スルフィド化合物を酸化する際に、溶媒は用いなくてもよいが、原料が固体または反応液粘度が高く、攪拌が不十分な場合など必要に応じて用いてもよい。用いる溶媒としては、特に制限されるものではないが、例えば、四塩化炭素、クロロホルム、ジクロロメタン、ブロモプロパン、ブロモブタン、ブロモペンタン、ブロモヘキサン、ヨウ化メチル、ヨウ化エチルおよびヨウ化プロピル等のハロゲン化アルキル類、アセトン、メチルエチルケトン、メチルイソブチルケトンおよびシクロヘキサノン等のケトン類、ペンタン、ヘキサン、ヘプタン、オクタン、ノナン、デカン、ウンデカン、ドデカン、シクロヘキサン、石油エーテル、ベンジン、ケロシン、トルエン、キシレン、メシチレンおよびベンゼン等の炭化水素類、並びに水等を挙げることができる。これらの中でもハロゲン化アルキル類および水が好適に用いられる。これら溶媒は、１種単独で使用してもよいし、あるいは２種以上を組み合わせて使用してもよい。

前記溶媒の使用量は、特に限定されるものではないが、スルフィド化合物１００重量部に対して、１００〜５０００重量部であることが好ましい。

かくして得られるスルホン化合物は、必要に応じて水洗、分液した後、蒸留することにより単離することができる。

本発明のスルホン化合物は、例えば、電解質溶媒等の電気化学デバイス用溶媒に好適に使用することができる。
上記電気化学デバイスとしては、例えば、リチウム一次電池、リチウム二次電池、リチウムイオン電池、燃料電池、太陽電池、電気二重層コンデンサ等が挙げられる。

本発明のスルホン化合物は、水の溶解度が低いという特徴を有する。これにより、上記電気化学デバイス用溶媒に用いた場合、水の混入を抑制することができ、電流効率の低下や、内圧上昇等の発生を防止することができる。
また、本発明のスルホン化合物は、融点が比較的低く、熱的安定性に優れることから、低温から高温まで広い温度範囲で安全に使用することができる。
更に、本発明のスルホン化合物は、粘度が低いことから、電解質のイオン導電性を大幅に高めることができ、高い電気特性を実現することができる。

本発明のスルホン化合物は、融点が比較的低く、熱的安定性に優れたものであり、且つ、水の溶解度の低い非プロトン性極性溶媒であることから、主に電気化学デバイス用溶媒として有用である。

以下に実施例を挙げ、本発明をさらに具体的に説明するが、本発明はこれらの実施例により何ら限定されるものではない。

実施例１［メチル２−エチルヘキシルスルホンの合成（ＭＥＨＳ）］
攪拌機、温度計および冷却器を備え付けた５００ｍＬ容の四つ口フラスコに窒素雰囲気下で、３−（クロロメチル）ヘプタン７４．４ｇ（０．５０ｍｏｌ）を仕込み、２８％メチルメルカプタンナトリウム水溶液１８７．８ｇ（０．７５ｍｏｌ）を徐々に加え、６０℃に維持して２時間攪拌した。これにジクロロメタン５０ｍｌを加え１０分撹拌した後、ジクロロメタン層を分取し、超純水３０ｍＬで１回洗浄した。得られたジクロロメタン層に３５％過酸化水素水１０２．０ｇ（１．０５ｍｏｌ）を加え、６０℃に維持して２時間攪拌し、ジクロロメタン層を蒸留することにより無色透明液体のメチル２−エチルヘキシルスルホン８６．５ｇを得た。得られたメチル２−エチルヘキシルスルホンの収率は、３−（クロロメチル）ヘプタンに対して９０％であった。

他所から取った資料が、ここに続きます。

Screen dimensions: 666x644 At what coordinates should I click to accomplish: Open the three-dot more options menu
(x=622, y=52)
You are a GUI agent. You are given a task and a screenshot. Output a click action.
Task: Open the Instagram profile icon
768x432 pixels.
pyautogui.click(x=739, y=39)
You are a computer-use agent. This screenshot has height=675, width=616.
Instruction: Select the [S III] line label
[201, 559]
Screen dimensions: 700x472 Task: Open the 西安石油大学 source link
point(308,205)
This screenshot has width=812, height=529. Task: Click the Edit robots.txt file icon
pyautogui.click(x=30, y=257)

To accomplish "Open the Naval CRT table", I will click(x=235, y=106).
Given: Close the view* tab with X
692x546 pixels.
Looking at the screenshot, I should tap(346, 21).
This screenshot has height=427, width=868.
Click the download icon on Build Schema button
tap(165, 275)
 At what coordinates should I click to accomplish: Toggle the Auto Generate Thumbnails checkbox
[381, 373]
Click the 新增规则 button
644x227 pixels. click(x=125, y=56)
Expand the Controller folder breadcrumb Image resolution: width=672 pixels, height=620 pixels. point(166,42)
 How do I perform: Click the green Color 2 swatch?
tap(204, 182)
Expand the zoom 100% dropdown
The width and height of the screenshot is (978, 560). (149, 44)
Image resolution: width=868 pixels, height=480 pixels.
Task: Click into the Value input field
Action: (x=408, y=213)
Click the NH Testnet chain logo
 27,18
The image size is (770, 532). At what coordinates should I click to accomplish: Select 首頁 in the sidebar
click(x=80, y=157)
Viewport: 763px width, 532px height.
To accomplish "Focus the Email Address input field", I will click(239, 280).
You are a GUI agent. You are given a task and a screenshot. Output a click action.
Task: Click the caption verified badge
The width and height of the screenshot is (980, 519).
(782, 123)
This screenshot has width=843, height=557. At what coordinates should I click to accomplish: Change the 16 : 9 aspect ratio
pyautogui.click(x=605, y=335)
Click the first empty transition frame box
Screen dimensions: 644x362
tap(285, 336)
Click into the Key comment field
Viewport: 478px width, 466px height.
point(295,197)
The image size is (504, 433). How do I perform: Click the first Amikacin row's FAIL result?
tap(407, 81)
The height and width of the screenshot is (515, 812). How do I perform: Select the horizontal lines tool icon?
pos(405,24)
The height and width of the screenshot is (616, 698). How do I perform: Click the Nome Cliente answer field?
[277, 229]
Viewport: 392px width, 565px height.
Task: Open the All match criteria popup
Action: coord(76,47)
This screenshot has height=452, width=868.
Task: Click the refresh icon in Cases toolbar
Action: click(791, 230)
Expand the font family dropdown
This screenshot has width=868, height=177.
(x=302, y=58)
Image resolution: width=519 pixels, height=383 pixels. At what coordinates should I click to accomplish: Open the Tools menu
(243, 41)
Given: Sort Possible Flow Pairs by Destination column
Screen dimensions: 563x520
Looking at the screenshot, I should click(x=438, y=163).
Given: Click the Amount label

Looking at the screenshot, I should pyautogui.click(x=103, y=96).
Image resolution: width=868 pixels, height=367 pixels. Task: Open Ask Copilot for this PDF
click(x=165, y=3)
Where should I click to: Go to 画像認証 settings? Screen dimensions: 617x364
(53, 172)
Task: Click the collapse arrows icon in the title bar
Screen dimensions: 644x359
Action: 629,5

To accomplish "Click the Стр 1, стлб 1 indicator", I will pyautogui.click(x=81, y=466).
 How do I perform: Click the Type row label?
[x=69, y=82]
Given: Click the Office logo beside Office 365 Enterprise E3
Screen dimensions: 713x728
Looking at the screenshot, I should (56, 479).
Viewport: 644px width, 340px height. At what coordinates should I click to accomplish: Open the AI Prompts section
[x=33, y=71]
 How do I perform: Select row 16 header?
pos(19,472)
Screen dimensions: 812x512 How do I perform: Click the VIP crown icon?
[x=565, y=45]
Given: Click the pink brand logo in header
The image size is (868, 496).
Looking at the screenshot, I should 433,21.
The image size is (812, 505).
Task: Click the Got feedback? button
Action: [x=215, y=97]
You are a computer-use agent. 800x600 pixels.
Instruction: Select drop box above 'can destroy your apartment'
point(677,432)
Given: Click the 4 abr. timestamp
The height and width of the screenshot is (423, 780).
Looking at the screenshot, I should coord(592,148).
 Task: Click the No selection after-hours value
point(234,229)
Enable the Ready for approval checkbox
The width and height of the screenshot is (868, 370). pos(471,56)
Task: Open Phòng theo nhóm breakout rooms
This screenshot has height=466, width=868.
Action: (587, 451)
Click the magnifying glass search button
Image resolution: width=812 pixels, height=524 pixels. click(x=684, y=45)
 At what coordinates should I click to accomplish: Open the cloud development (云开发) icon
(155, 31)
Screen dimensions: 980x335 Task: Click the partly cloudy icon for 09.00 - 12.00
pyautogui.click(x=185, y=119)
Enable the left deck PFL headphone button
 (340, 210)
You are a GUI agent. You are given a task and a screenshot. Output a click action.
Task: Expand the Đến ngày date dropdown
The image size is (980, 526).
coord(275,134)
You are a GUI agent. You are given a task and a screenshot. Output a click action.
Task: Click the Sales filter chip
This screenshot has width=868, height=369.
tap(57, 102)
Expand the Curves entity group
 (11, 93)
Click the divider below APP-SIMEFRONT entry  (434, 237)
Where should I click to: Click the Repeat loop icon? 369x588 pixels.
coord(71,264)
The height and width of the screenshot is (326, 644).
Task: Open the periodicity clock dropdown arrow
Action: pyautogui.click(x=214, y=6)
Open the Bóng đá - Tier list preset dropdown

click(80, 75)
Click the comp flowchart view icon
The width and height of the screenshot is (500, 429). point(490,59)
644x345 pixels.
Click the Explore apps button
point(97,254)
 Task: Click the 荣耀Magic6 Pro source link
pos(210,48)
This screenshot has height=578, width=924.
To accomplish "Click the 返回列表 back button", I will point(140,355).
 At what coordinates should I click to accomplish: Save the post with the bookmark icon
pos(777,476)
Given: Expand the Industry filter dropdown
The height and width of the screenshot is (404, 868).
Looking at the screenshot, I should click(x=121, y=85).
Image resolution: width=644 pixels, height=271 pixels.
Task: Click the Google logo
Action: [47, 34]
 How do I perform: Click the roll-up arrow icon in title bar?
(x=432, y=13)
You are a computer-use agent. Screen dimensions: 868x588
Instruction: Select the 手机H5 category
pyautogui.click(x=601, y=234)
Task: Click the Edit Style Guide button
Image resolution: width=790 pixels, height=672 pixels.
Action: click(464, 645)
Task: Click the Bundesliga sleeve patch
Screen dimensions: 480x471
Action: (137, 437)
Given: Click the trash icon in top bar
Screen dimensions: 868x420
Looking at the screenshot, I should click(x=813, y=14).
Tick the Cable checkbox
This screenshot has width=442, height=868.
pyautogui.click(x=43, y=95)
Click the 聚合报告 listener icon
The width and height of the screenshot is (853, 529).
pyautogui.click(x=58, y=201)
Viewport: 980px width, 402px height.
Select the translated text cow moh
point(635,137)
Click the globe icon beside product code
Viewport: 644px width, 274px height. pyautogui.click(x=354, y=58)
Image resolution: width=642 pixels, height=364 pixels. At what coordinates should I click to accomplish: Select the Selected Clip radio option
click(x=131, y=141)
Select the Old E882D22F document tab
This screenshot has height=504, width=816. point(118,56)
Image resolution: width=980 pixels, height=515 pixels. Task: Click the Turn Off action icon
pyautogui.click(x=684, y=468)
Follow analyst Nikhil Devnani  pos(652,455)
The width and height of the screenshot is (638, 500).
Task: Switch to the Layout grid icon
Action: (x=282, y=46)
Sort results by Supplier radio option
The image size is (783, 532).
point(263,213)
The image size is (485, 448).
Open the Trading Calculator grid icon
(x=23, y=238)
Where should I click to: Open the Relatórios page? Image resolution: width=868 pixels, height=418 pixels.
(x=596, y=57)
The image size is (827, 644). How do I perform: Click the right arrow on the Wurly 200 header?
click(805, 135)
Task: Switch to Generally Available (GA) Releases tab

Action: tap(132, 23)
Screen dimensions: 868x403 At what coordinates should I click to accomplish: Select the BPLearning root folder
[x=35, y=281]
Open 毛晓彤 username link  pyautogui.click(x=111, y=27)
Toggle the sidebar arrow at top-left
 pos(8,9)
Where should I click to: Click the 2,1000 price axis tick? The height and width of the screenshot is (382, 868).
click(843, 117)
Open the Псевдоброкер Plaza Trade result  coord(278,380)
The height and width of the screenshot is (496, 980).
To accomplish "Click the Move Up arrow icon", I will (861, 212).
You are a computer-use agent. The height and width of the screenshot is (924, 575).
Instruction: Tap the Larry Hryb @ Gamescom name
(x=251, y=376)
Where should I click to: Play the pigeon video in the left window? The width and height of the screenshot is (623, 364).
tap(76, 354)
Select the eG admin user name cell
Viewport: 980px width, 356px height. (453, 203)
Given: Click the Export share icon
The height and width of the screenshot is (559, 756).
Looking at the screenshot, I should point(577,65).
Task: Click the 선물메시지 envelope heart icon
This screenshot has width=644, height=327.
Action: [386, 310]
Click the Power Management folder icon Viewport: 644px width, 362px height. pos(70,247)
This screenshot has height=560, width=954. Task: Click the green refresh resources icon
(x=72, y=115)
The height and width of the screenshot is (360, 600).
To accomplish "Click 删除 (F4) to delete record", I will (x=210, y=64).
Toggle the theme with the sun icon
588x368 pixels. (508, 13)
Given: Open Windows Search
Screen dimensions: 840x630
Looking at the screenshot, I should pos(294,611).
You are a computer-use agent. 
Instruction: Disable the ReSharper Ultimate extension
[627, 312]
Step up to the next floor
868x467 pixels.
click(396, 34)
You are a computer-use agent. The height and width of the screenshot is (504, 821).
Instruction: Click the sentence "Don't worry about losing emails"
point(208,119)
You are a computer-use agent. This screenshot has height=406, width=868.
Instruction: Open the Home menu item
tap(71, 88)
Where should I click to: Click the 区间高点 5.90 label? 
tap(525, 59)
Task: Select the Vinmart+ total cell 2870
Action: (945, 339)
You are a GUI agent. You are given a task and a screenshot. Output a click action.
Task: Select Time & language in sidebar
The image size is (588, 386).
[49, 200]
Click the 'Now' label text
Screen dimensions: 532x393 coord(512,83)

得られたメチル２−エチルヘキシルスルホンの融点および発熱開始温度について、窒素雰囲気下、示差走査熱量計を用いて測定した。さらに、水の溶解度について、カールフィッシャー電量滴定装置を用いて、水を飽和溶解させた当該スルホン化合物の水分量を測定することにより求めた。

なお、得られたメチル２−エチルヘキシルスルホンは、下記の物性を有することから同定することができた。

^１−Ｈ−ＮＭＲ（４００ＭＨｚ，溶媒：ＣＤＣｌ_３）：０．９２（ｍ，６Ｈ），１．３０（ｍ，３Ｈ），１．５２（ｍ，４Ｈ），２．０６（ｍ，２Ｈ），２．９１（Ｓ，３Ｈ），２．９５（ｄ，Ｊ＝５．９Ｈｚ，２Ｈ）
元素分析：Ｃ５６．２；Ｈ１０．５；Ｓ１６．７（計算値Ｃ５６．２；Ｈ１０．２；Ｓ１６．７）
実施例１における融点、発熱開始温度および水の溶解度の測定結果を、比較例１としてのプロピレンカーボネート、比較例２としてのスルホランとともに表１に示す。

本発明によれば、主に電気化学デバイス用溶媒等に有用な融点が比較的低く、熱的安定性に優れた非プロトン性極性溶媒を提供することができる。

Claims

下記式（１）において、Ｒ^１が２−エチルヘキシル基であるスルホン化合物。